+37'

13.4K 749 153
                                    

Taehyung'un anlatımından

Yanımda uyuyan Jungkook'a bakışlarımı sabitlerken derin bir nefeside eş zamanlı olarak ciğerlerime çekmiştim.

Jungkook o kadar güzeldiki ona bakarken kendimden geçiyordum başkalarının gözüne belkide güzel gelmeyebilirdi belkide başkalarının gözünde çok sıradandı ama benim gözümde öyle değildi hiçte öyle olmamıştı. O benim gözümde hep dünyamdaki en güzel insan olmuştu annem sonra.

Jungkook benim güzel aşkım.

Ona bakarken hala zihnimde tazeliğini sürdüren o cehennem gibi anılar geliyordu gözümün önüne nefes alamadığımı hissediyordum. Sanki görünmez bir el boğazımı sıkıyordu ve ben gittikçe nefessiz kalıyordum. Zordu hemde çok zor. Onu bu denli benimsemişken ondan uzak durmaya çalışmak gerçekten zordu o benim benliğimdi ve ben zamanında kendi benliğimi terk etmiştim. Nefret ediyordum.

Aklıma geldikçe her geçen saniye biraz daha babam denilen o şerefsizden nefret ediyorum. Baba olmaya layık olmayan o itin hayatımı bu denli mahvetmiş olmasından nefret ediyorum. Yaşımız hala küçüktü hatta reşit dahi değildik ama birbirimize geç kalmıştık daha doğrusu ben Jungkook'a geç kalmıştım. Onun beni yavaş yavaş kabullendiği ve kalbinde bana dair çiçekler yeşerttiği zamanlara tanık olamamış onu bir buzluğa dönüştürmüştüm. Soğuktu Jungkook soğukluğu sizi yakacak ve acı çektirecek kadar yoğunluktaydı. Hakkıyla acımıda çekmiştim.
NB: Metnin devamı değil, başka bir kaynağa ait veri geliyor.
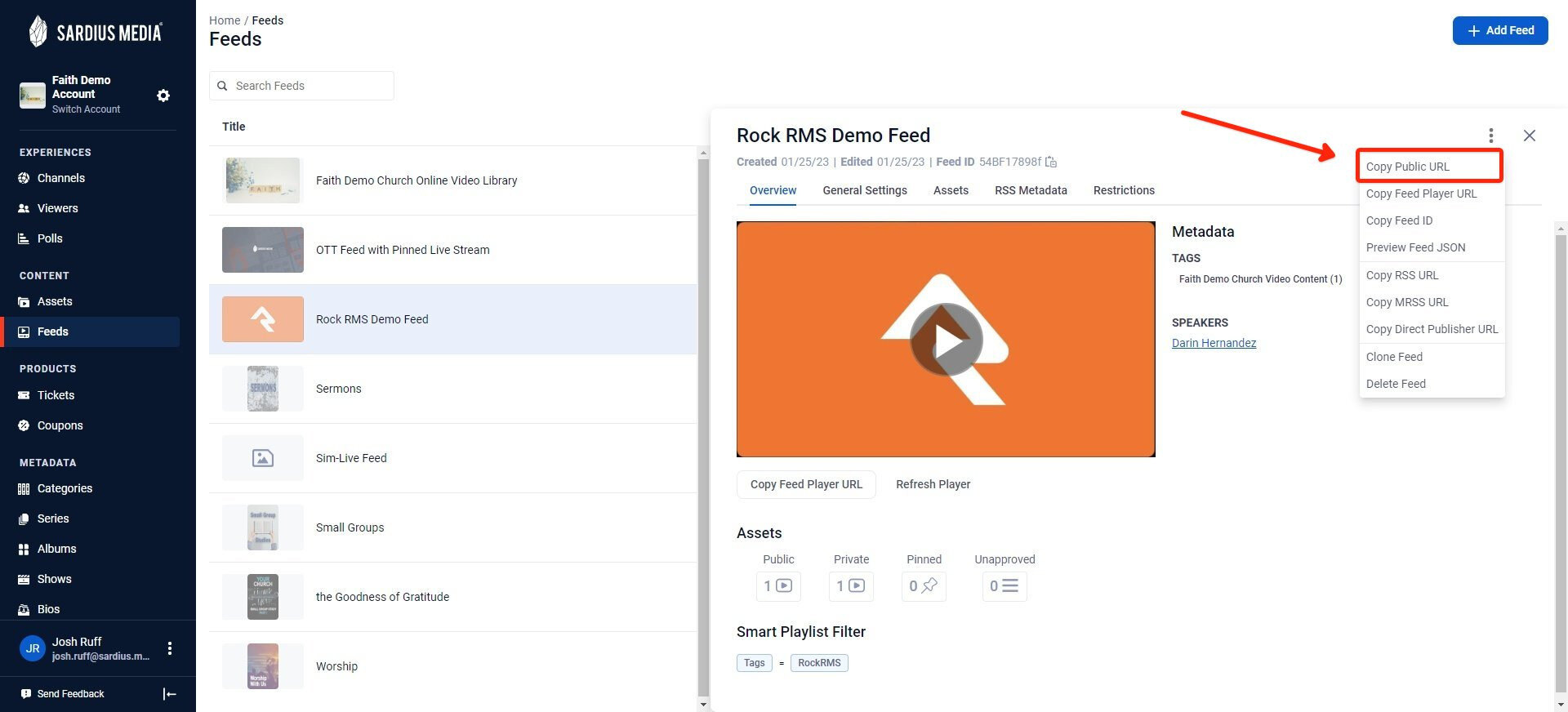The image size is (1568, 712).
Task: Switch to the General Settings tab
Action: (x=865, y=190)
Beş yıl tamı tamına benden nefret ederek geçirdiği daha doğrusu nefret etmeye çabaladığı ve ikimizide dünyaya dar ettiği zaman dilimi. Az bir zaman değildi. Ve hiçte kolay gelip geçmemişti hala izleri duruyordu hem vücudumda hemde ruhumda.
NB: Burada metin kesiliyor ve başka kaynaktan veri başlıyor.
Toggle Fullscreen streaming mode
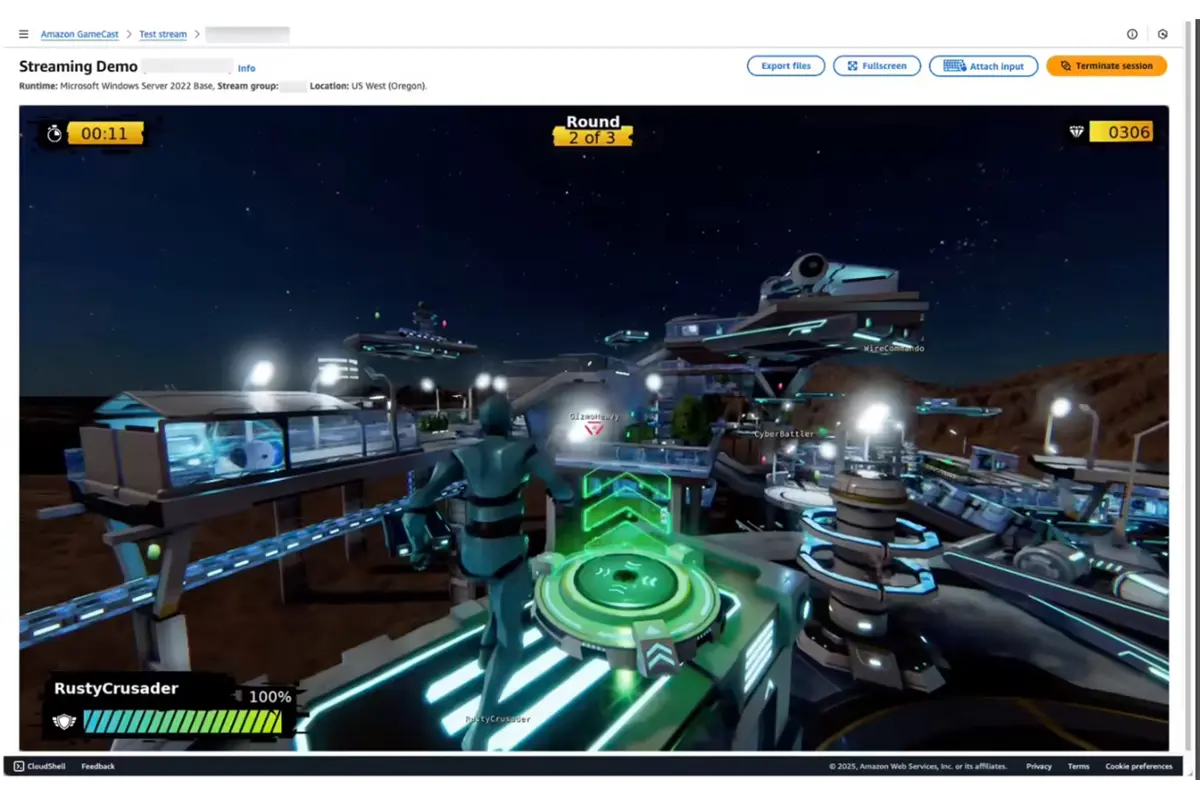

Herşeyi siktir edip ona kendimi açtığımı gün nefes aldığımı hissetmiştim aynı şuanda olduğu gibi beş yılın ardından ilk nefes alışımdı. Çocuk bağlanmıştım ona dünyamın merkezi yapmıştım ve bu bağlılık çoğu zaman canımı yakmıştı. Ama şuan yanımda kollarım arasında mışıl mışıl uyuyordu ve ben değil beş yıl on yıl dahi olsa sonucunda ona kavuşmak varsa sabırla o günü beklerdim.
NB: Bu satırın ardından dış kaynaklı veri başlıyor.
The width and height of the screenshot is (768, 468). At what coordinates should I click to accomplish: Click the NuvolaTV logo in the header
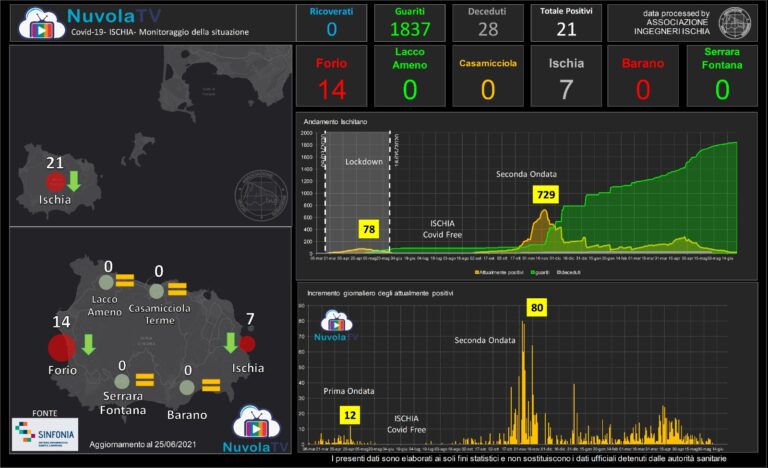(x=42, y=24)
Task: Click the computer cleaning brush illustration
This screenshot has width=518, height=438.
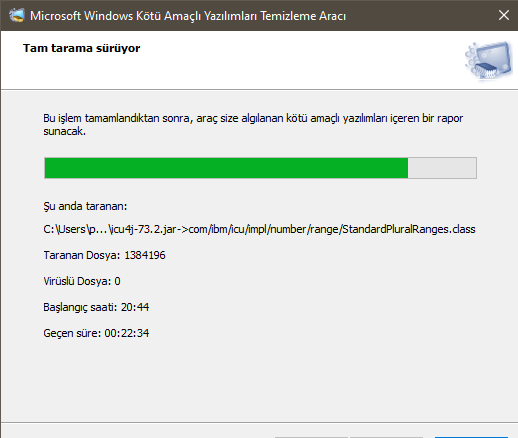Action: [x=489, y=60]
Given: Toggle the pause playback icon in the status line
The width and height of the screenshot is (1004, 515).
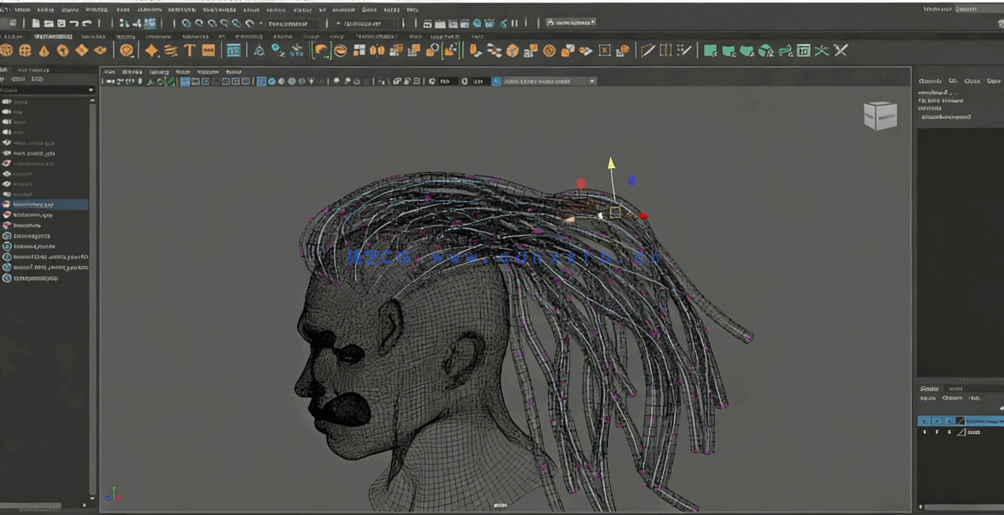Looking at the screenshot, I should tap(514, 23).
Jungkook benim dünyamdı, hayatımdı ve zaafımdı. Jungkook yoksa ben bir hiçtim.

Şuan beraberdik ama korkuyordum yine bir terslik olmasından ve birbirimizden kopmamızdan deli gibi korkuyordum. Seviyordum Jungkook'u hemde her şeyden fazla ama bu sevgi öldürüyordu beni hemde her şeyden fazla.

Belimdeki kollarını daha da sıkıştırıp başını göğsüme gömüp ağzını şapırdattığında kıkırtılarım odayı doldurmuştu. Bebek gibiydi yeminim olsun kollarım arasında yeni doğmuş bir bebek gibiydi ve ben dayanamıyordum. Bedeni ne kadar yakınımda olursa olsun onu kendime katmak istiyordum. Bir bütün yapmak istiyordum bedenlerimizi.

"Taehyung"

Göğsümden gelen boğuk sesiyle parmaklarımı saçlarında dolandırmaya kısa süreli ara verip saçlarının arasına minik öpücükler kondurmuş ve konuşmak adına dudaklarımı aramalıştım.

"Efendim güzelliğim"

Jungkook mırıldanarak göğsüme öpücük kondurduktan sonra başını geriye çekerek bakışlarını gözlerime çıkarmıştı. Uykudan yeni uyandığı için gözleri hafif şiş duruyordu gözleri gibi dudaklarıda şişmişti ve uyku mahmurluğuyla saf saf gözümün içine bakıyor oluşu onu içime sokma isteği uyandırıyordu bende.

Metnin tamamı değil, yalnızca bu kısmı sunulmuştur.